There are 200 of you in this auditorium. So every minute I don’t talk saves about three-and-a-third hours of human time. That’s a pretty serious ratio. Every one of my minutes is collectively 200 of yours.
Of course in actual time a minute is just a minute—but is this true? A minute when you’re asleep is nothing. A minute on Twitter is as many as half a million tweets. If it was your job to read them that’s a month or two of full-time work. A minute in the early days of the universe, a few million years after the big bang, is pretty much like any other minute.
I’ve been talking for around a minute now. If this speech was a century long we’d be ending the first decade. If it were the 20th century we’d be thinking about getting a telephone installed and wondering if we should trade in our horse for a car. Depending on where we lived, of course.


You know that decades are a recent invention? Decades are hardly a century old. Not the concept of having ten years of course, but the concept of the decade as a sort of major cultural unit, like when I say “the 90s” and you think of flannel shirts and grunge music and great R&B music, or when I say “the 80s” and you think of people with big hair using floppy disks. You need a lot of change for a decade to be a meaningful demarcation. Back in the 1600s they didn’t really talk about centuries as much either. It was all about the life of the king, the reign (of King James and so forth), or the era.

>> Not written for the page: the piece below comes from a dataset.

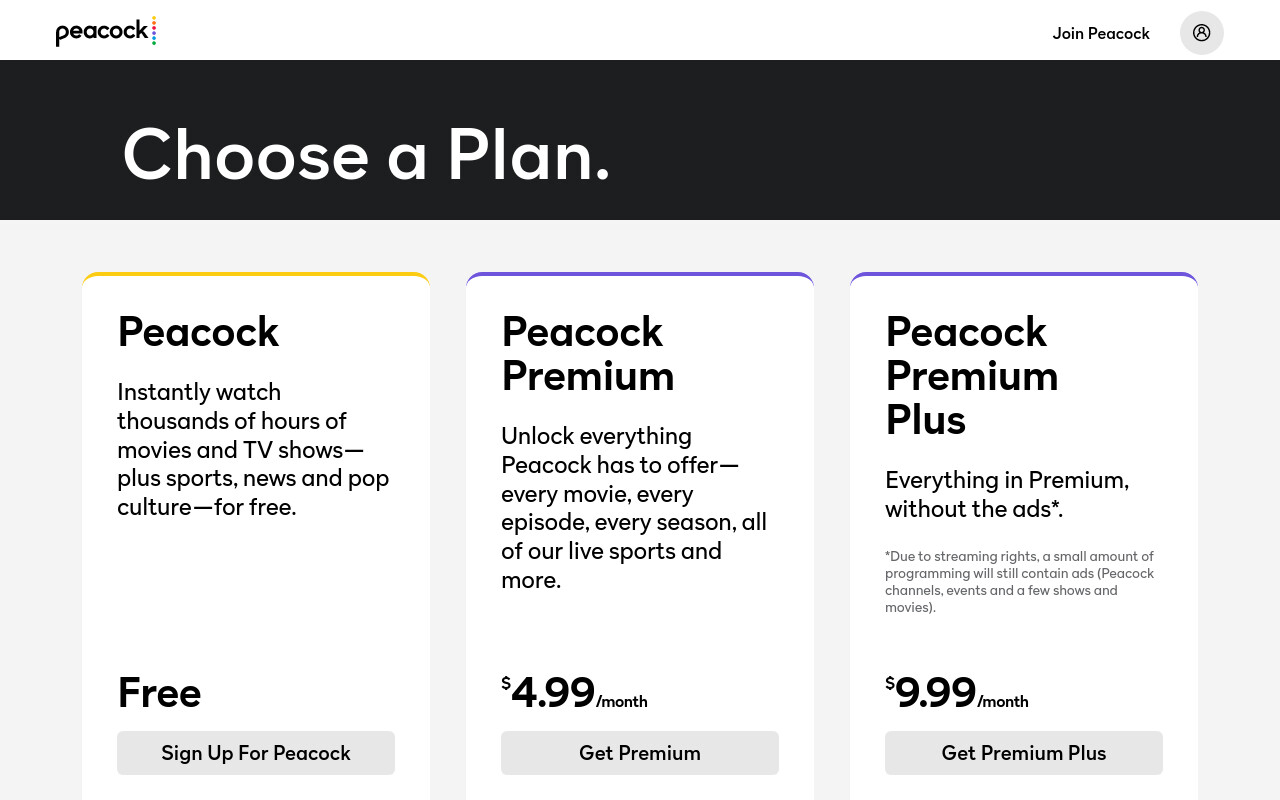
Task: Click the Free price label
Action: tap(159, 692)

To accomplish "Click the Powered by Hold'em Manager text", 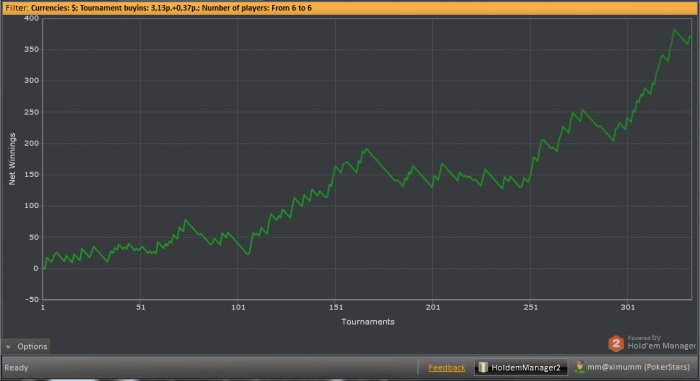I will click(x=662, y=343).
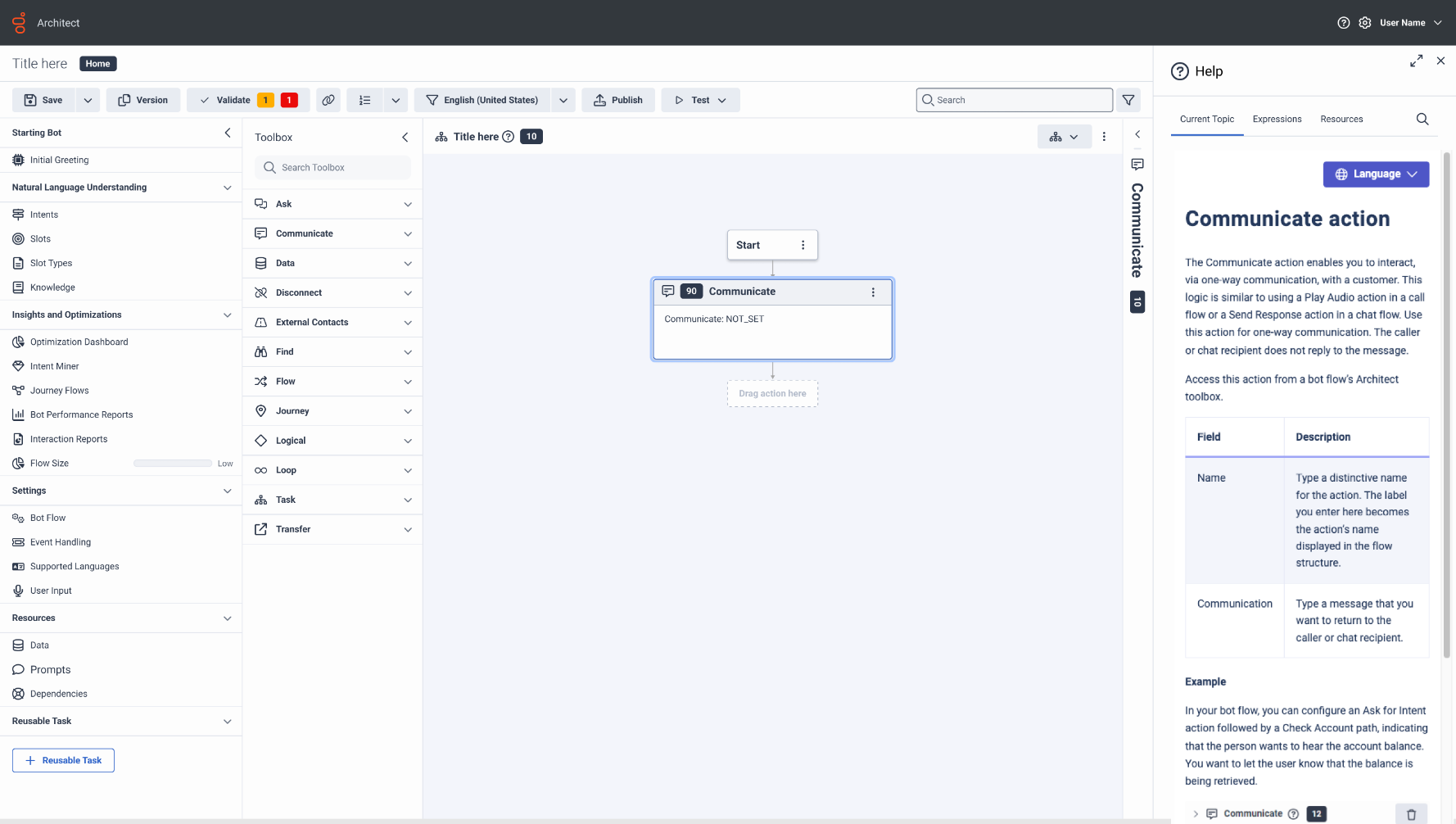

And then they invent clocks and clocks get cheaper and cheaper. Clocks are an amazing experience, right? Two hands, and a bell. This sense of relentless forward motion and they go in only one direction. Imagine doing user testing on clocks.
You say, “You’re a farmer—tell me about a normal day.”
And the farmer says, “Normally I wake up then depending on the month I might plant or reap the harvest.”
And you say, “How do you know what to plant?”
And the farmer says, “I’ve got this poem that we’ve been using for generations, so like, in June I mow my corn, in August I harvest my wheat with a sickle, stuff like that.”
And you’re trying to build understanding, you say, “That poem sounds really useful. But I’d like to talk about a new approach to time. What if I could divide every single day into 24 big parts called hours, and each of those into 60 little parts called minutes? So now instead of having just a whole day, you have 1,440 little pieces of time and you can arrange them and do whatever you want. What is your reaction to that?”
And I think the farmer would probably be polite but I’m guessing he’d be thinking, “Clock? That’s the single stupidest thing I’ve ever heard.”


There’s a great book called The Soul of a New Machine, about what it takes to build a computer. It came out in 1981. And one of the engineers was talking about nanoseconds. That’s one billionth of a second. So instead of 1,440 minutes in a day you have 86 trillion, 400 billion nanoseconds in a day. Here’s one of the engineers talking:
I feel very comfortable talking in nanoseconds. I sit at one of these analyzers and nanoseconds are wide. I mean, you can see them go by. “Jesus,” I say, “that signal takes twelve nanoseconds to get from there to there.” Those are real big things to me when I’m building a computer. Yet when I think about it, how much longer it takes to snap your fingers, I’ve lost track of what a nanosecond really means.” He paused. “Time in a computer is an interesting concept.”
So it’s only a few hundred years ago that people started to care about centuries, and then more recently, decades. And of course hours and minutes. And in the last 40 years we’ve got 86 trillion nanoseconds a day, and a whole industry trying to make every one of them count.
If this speech was 20 years long then, right now, AltaVista would be the dominant search engine, and AOL and Yahoo! would be the most important sites on the web.